PROMPT:
Look for the word "Task" in the entries and copy each line where it appears.

INFORMATION PROVIDED:
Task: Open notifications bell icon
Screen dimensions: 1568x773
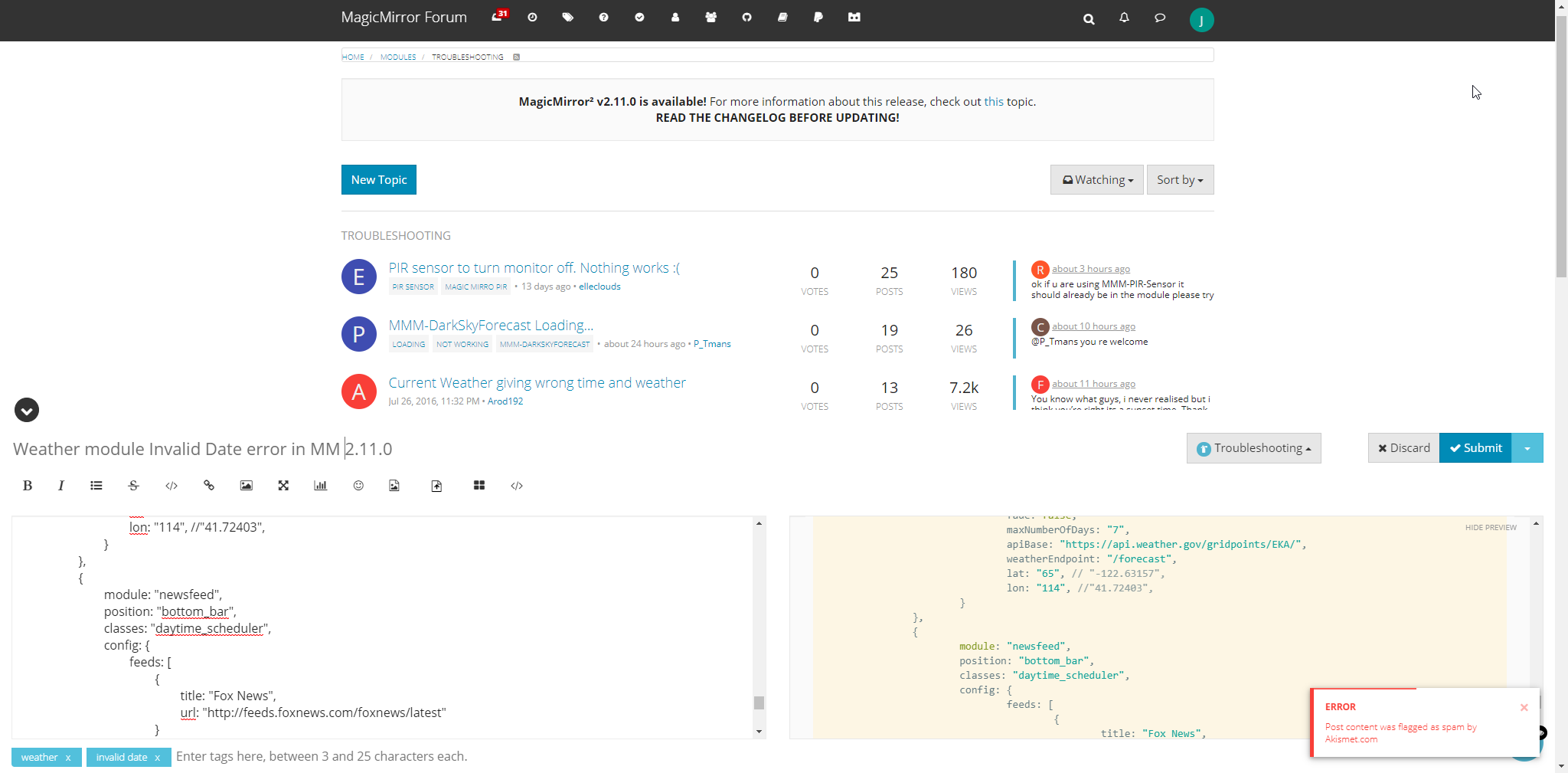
...
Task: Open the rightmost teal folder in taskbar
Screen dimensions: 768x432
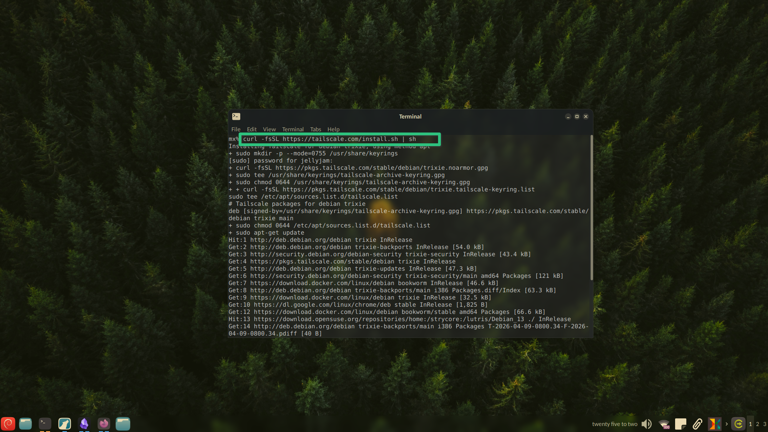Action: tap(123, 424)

ANSWER AREA:
Task: Open notifications bell icon
Task: Open the rightmost teal folder in taskbar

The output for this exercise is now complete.